7- Aux personnes privées d’une identité sociale claire, le fascisme éternel répond qu’elles ont pour seul privilège, plutôt commun, d’être nées dans un même pays. C’est l’origine du nationalisme. En outre, ceux qui vont absolument donner corps à l’identité de la nation sont ses ennemis. Ainsi, y a-t-il à l’origine de la psychologie du fascisme éternel, une obsession du complot, potentiellement international. Et ses auteurs doivent être poursuivis. Suite caractéristique du fascisme : la meilleure façon de contrer le complot est d’en appeler à la xénophobie. Mais le complot doit pouvoir aussi venir de l’intérieur.
8- Les partisans du fascisme doivent se sentir humiliés par la richesse ostentatoire et la puissance de leurs ennemis.
9- Pour le fascisme éternel, il n’y a pas de lutte pour la vie mais plutôt une vie vouée à la lutte. Le pacifisme est une compromission avec l’ennemi et il est mauvais à partir du moment où la vie est un combat permanent.
10- L’élitisme est un aspect caractéristique de toutes les idéologies réactionnaires. Le fascisme éternel ne peut promouvoir qu’un élitisme populaire. Chaque citoyen appartient au meilleur peuple du monde, les membres du parti comptent parmi les meilleurs citoyens.
11- Dans une telle perspective, chacun est invité à devenir un héros. Le héros du fascisme éternel rêve de mort héroïque, qui lui est vendue comme l’ultime récompense d’une vie héroïque.
12- Le fasciste éternel transporte sa volonté de puissance sur le terrain sexuel. Il est machiste (ce qui implique à la fois le mépris des femmes et l’intolérance et la condamnation des mœurs sexuelles hors normes : chasteté comme homosexualité).
13- Le fascisme éternel se fonde sur un populisme sélectif, ou populisme qualitatif pourrait-on dire. Le Peuple est perçu comme un qualité, une entité monolithique exprimant la Volonté Commune. Étant donné que des êtres humains en grand nombre ne peuvent supporter une Volonté Commune, c’est le Chef qui peut alors se prétendre leur interprète.
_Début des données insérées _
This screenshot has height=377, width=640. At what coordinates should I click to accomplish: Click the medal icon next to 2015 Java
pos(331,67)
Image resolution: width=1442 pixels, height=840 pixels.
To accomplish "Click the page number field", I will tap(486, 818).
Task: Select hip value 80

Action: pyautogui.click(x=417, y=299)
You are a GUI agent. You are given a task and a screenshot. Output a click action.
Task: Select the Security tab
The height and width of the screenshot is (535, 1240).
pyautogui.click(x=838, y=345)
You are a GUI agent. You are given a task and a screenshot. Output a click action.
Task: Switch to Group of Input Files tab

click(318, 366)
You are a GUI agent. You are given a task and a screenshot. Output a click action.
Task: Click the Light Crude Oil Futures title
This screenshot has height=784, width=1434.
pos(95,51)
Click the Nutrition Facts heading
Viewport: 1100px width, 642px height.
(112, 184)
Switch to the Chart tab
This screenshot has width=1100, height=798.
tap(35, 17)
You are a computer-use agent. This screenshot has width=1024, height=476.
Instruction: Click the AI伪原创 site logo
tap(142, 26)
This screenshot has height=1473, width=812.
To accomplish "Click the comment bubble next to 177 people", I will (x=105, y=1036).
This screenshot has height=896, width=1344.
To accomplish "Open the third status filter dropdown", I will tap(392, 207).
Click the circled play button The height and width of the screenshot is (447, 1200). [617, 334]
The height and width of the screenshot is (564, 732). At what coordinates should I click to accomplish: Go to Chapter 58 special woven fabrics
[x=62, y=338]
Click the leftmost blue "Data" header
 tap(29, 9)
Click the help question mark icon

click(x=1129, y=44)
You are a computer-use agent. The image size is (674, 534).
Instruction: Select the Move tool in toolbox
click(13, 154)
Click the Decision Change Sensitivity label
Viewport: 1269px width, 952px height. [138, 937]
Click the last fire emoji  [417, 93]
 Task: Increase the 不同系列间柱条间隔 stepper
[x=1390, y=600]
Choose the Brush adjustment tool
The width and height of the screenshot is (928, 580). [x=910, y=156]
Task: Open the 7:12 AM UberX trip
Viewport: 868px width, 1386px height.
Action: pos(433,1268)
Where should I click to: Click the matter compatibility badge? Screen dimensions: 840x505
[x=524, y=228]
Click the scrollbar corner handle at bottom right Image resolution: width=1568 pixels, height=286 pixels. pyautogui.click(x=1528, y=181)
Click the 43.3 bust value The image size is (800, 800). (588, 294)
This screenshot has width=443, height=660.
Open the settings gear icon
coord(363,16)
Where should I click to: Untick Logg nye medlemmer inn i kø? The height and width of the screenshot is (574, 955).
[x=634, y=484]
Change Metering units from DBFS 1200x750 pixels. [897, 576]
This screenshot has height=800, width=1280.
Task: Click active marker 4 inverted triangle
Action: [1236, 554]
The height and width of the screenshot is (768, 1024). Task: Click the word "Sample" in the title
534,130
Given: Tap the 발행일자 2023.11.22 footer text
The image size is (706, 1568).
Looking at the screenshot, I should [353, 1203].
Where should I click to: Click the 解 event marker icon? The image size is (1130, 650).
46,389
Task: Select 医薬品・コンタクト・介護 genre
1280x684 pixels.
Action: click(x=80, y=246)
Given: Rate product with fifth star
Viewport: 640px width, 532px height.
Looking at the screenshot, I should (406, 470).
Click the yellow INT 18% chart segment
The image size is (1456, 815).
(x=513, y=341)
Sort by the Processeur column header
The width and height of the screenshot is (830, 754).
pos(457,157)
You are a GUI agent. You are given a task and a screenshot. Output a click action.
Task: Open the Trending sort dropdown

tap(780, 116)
Ayant perdu leurs pouvoirs délégataires, les citoyens n’agissent pas; ils sont appelés à jouer le rôle du Peuple.
14- Le fascisme éternel parle la novlangue inventée par Orwell dans 1984. Elle se caractérise par un vocabulaire pauvre et une syntaxe rudimentaire de façon à limiter les instrument d’une raison critique et d’une pensée complexe.